9 de outubro de 2008

Tudo é mais intenso em Almada. Os amores, as desilusões, as amizades!
Eu também andei na Emídio...a minha escola.
Sentei-me no relvado e muitas vezes me deitei a olhar o céu...tantas vezes. Agora, vou lá correr com o meu filho e fazer bolas de sabão.
Os encontros no faraó.
A Almada velha, a tasca do cão.
A guitarra no miradouro. Os dias de verão na praia do dragão.
Os encontros com quem me ensinou a amar e os seus beijos no canto da boca.
Também fui tão feliz na minha Almada.
Ao ponto de não conseguir sair.
Ficou-me cravada na pele!


Devemo-nos ter encontrado por lá!

3 comentários:

lady disse...

Patrícia, obrigada...
Eu saí de Almada [e não me arrependo em termos de qualidade de vida] mas a "casa" todas as semanas. É a minha cidade.
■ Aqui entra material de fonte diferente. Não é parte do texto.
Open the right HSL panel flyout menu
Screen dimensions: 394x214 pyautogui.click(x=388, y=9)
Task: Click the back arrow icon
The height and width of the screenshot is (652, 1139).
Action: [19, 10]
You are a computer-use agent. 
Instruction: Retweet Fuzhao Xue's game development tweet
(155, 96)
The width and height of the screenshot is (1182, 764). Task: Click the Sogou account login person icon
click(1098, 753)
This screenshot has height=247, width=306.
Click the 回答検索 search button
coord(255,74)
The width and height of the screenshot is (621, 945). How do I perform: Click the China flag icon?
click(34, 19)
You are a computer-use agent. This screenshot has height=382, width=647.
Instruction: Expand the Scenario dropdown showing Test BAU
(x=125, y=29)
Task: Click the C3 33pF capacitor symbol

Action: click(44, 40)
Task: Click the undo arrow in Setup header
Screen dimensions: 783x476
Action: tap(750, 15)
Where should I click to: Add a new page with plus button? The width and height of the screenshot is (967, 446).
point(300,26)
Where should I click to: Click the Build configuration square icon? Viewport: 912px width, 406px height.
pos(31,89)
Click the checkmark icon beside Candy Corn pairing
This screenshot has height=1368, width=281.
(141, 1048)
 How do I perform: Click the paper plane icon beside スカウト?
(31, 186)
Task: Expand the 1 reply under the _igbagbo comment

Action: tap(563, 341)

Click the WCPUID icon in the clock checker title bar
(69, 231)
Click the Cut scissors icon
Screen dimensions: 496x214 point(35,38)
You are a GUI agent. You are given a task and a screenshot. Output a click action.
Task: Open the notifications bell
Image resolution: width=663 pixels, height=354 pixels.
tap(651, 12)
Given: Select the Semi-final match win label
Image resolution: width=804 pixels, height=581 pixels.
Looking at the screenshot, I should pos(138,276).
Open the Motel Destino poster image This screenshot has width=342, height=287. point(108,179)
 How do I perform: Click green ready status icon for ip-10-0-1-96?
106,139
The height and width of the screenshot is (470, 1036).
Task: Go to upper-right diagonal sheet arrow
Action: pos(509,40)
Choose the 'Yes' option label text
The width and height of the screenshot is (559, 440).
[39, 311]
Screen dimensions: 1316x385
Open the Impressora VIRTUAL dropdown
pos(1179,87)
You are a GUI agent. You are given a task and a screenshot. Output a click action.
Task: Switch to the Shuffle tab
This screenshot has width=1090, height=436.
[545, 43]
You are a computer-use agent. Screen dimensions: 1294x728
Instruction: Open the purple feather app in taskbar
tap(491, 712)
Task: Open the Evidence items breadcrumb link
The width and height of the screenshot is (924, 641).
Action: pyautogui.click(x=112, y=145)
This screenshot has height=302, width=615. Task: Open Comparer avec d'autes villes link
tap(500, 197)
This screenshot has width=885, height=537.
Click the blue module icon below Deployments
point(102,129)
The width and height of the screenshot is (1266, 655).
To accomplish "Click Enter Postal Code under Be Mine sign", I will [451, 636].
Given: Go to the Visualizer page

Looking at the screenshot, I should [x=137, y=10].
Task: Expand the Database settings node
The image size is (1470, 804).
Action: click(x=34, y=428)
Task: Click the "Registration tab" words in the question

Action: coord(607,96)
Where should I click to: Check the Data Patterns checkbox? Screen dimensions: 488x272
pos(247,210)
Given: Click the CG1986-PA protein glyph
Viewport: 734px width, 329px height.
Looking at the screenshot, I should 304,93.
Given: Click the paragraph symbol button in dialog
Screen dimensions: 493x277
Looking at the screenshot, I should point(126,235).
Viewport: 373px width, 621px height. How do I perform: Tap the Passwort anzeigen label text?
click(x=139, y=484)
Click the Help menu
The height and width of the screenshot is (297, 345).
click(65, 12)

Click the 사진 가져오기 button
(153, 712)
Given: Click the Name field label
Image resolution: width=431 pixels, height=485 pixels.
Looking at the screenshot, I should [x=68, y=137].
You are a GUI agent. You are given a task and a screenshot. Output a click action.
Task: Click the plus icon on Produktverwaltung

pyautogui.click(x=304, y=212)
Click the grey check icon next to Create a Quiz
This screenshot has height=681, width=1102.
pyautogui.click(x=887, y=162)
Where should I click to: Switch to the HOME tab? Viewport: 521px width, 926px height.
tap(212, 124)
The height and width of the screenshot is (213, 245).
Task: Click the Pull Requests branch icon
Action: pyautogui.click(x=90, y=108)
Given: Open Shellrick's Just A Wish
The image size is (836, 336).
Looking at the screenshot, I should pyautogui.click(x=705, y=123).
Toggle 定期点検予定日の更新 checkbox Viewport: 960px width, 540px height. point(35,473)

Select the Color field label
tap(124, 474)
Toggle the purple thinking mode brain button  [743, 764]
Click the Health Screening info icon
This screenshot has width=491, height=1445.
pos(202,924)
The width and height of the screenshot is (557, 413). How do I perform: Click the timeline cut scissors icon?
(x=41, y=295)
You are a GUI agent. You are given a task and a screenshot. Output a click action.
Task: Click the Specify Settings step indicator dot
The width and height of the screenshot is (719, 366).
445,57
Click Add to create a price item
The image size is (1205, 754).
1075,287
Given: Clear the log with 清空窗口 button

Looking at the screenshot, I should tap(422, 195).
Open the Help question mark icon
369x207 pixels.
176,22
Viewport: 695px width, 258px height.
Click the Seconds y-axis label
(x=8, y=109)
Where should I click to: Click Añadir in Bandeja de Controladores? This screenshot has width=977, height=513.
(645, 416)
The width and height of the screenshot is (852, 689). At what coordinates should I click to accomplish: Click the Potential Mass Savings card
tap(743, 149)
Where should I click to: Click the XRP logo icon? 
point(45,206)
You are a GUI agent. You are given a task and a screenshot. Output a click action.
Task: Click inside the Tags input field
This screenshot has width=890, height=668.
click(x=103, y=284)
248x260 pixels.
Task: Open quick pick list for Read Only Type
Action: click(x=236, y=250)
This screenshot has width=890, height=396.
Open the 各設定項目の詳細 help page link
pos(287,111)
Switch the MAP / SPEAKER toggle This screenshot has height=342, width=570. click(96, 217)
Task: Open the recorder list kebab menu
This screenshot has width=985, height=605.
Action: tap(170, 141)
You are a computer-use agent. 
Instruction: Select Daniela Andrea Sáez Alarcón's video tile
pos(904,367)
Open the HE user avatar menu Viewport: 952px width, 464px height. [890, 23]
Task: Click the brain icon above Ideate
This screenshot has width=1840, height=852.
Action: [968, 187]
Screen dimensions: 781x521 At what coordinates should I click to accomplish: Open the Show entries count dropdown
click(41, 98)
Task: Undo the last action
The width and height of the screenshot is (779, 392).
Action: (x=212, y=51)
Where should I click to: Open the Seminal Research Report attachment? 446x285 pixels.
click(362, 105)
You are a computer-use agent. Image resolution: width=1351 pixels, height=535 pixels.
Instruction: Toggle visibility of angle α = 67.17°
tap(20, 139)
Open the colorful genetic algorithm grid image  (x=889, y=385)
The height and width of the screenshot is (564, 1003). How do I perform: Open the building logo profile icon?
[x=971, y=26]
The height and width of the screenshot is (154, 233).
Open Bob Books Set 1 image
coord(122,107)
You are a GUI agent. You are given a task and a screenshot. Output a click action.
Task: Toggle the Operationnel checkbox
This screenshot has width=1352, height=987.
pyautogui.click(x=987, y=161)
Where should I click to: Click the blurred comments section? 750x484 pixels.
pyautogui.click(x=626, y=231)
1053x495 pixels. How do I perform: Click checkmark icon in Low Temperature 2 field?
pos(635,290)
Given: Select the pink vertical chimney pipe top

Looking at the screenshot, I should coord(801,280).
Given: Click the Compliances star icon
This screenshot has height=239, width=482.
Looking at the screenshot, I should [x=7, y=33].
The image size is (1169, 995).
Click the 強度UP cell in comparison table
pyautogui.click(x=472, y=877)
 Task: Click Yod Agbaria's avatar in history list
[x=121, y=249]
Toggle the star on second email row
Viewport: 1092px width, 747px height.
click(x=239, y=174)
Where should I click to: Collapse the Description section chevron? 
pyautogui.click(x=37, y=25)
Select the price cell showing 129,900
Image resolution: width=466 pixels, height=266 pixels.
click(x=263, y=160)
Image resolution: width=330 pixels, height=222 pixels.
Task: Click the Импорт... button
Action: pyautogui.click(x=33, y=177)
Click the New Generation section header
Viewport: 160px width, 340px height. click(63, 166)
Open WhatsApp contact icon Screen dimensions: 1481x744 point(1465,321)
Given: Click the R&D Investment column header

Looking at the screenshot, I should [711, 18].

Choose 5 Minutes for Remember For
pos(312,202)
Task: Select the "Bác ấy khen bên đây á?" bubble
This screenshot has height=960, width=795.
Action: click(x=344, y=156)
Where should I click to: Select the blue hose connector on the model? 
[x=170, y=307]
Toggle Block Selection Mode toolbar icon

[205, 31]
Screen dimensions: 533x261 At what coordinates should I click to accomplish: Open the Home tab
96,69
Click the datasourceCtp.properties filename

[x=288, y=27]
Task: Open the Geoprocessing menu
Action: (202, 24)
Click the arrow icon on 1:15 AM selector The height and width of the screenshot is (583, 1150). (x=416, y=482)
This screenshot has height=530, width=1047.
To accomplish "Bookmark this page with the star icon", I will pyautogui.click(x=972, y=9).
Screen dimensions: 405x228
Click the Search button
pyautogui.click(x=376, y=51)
É lá que está o que sou.

"Na margem esquerda do Tejo, do lado certo da vida."

Acho muito engraçado falares na ginástica porque as minhas grandes amigas de escola andavam na rítmica na Academia [eu não tinha corpo para isso :)].

Manda e.mail.
diasdeumaprincesa@gmail.com

Patrícia disse...

Nunca sai de Almada, porque nunca precisei. Se assim tiver que ser, provavelmente o farei. Regressaria sempre. Tal como fazes...
É bom saber que o meu "bairrismo" pouco compreendido por alguns, é sentido não só por mim.
Mas só entende quem lá cresceu, não é?!

La Sevilhana disse...

Eu também sou bairrista!! Margem Sul Power!!